I don't remember Gutierrez doing anything remarkable in the field, but that isn't the concern. We know that Guti will be able to handle himself on defense. The question is his offense, and tonight he reached base three times. If he does that every game I think most of us will be happy to have him back, although some people will get mad at him for not hitting enough dingers. "It's all singles and walks and hit-by-pitches with that guy, 75 percent of the time!"
- In relief of Erasmo Ramirez, Hisashi Iwakuma allowed a single to Jesus Guzman and was removed. Iwakuma threw two strikes, and both of them were quality strikes. The next three batters were lefties, which would explain why Eric Wedge called on Charlie Furbush, but it was startling to see Iwakuma get the hook so fast. Usually, when Iwakuma comes in, you can count on him being in for a while, because by that point Eric Wedge has gone to the clubhouse and fallen asleep.
- With the bases loaded and nobody out in the top of the fifth, Munenori Kawasaki robbed Alexi Amarista of a line-drive single with a great leaping catch at short. With one on and two out in the bottom of the fifth, Alexi Amarista got his mistaken revenge by robbing Ichiro of a line-drive single with a great diving catch at second.
Amarista: Ha, got you back!
Ichiro: what
Amarista: what
Ichiro: what
Amarista: what
Ichiro: what
Kawasaki: what
Amarista: what
Amarista:
Amarista: what
Volquez: What?
Amarista: there are two
- The Padres took 13 swings against Steve Delabar, and eight of them missed.
- This was Carlos Quentin's 13th game of the season, and after Delabar got him with a splitter, he's already been hit by four pitches. Since Quentin broke into the league in 2006, he's posted the highest hit-by-pitch rate by a healthy margin, and the Mariners got him twice in this series. Nearly thrice, but a Felix Hernandez breaking ball just narrowly missed Quentin's shoulder.
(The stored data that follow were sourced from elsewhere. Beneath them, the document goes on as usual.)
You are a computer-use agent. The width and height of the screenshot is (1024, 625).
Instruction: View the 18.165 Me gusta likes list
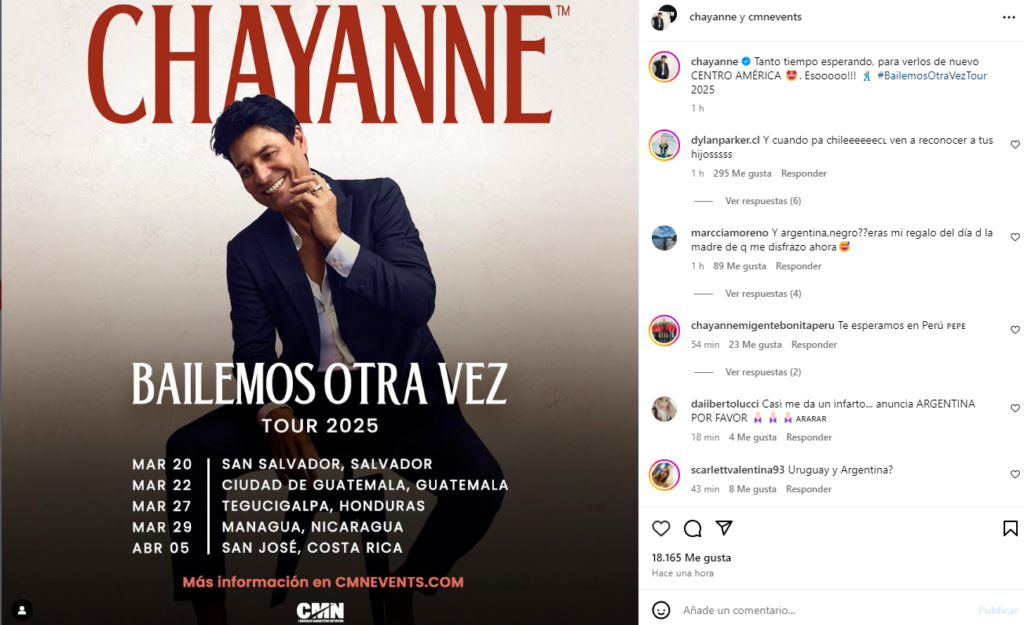(691, 558)
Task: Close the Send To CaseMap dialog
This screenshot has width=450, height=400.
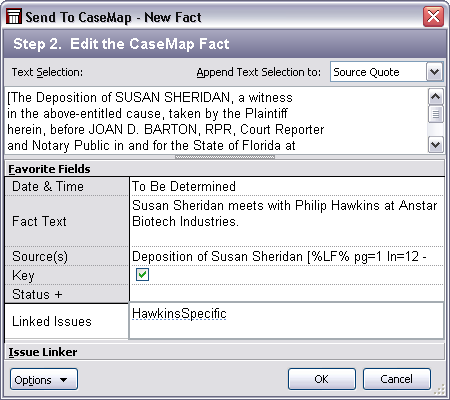Action: [433, 16]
With two outs in the top of the ninth, Quentin bounced a shallow grounder down to third. Kyle Seager rushed in, made the play, and threw to Justin Smoak, but Quentin never budged from the box, claiming he fouled the ball off of his toe. Replays were inconclusive and Quentin was allowed to continue hitting. Quentin was thankful for the opportunity to keep trying to get hit by another pitch.
Tomorrow brings the Giants. Something about the Giants makes the idea of this series exciting, even though the Mariners have recently been unwatchable. J.J. Putz probably won't show up to freeze Barry Bonds, who also shows up, but Tom Wilhelmsen could always freeze Melky Cabrera, and I mean that's practically the same thing.